- Material for this task:
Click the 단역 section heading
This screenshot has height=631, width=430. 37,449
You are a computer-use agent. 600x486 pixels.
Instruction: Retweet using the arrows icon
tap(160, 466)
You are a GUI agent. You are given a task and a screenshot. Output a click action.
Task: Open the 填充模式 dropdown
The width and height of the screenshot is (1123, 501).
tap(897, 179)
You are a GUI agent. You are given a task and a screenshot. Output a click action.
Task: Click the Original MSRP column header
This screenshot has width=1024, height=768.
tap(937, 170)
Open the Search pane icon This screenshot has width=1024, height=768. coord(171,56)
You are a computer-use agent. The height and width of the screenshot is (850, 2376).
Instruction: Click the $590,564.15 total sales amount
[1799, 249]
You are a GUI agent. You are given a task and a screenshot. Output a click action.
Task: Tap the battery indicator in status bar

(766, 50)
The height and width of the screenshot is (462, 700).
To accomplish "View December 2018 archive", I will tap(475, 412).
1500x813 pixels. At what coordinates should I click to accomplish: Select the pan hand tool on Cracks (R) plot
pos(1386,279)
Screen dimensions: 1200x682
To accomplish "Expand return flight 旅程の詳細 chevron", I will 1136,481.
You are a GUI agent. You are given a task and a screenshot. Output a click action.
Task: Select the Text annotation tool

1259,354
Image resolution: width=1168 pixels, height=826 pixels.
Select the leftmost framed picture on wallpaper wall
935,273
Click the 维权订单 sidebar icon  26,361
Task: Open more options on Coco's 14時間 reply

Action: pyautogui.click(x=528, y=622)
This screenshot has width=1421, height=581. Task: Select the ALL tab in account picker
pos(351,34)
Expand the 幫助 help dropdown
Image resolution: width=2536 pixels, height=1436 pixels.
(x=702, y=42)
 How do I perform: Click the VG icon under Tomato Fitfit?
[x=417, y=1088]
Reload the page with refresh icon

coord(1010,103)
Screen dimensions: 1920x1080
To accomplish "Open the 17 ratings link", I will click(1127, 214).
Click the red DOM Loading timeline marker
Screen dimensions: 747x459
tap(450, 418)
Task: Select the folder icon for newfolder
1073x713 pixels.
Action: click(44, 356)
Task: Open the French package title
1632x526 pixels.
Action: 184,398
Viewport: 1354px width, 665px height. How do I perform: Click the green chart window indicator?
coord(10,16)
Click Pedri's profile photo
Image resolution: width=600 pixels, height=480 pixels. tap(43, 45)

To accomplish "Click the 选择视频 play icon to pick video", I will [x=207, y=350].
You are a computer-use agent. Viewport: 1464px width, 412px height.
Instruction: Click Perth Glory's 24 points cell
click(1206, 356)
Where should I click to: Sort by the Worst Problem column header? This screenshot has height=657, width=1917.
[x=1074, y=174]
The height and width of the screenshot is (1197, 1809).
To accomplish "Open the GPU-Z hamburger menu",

- About this task: Identify every line above that includes the word "dropdown", and show those lines.

- Result for this task:
Task: Open the 填充模式 dropdown
Expand the 幫助 help dropdown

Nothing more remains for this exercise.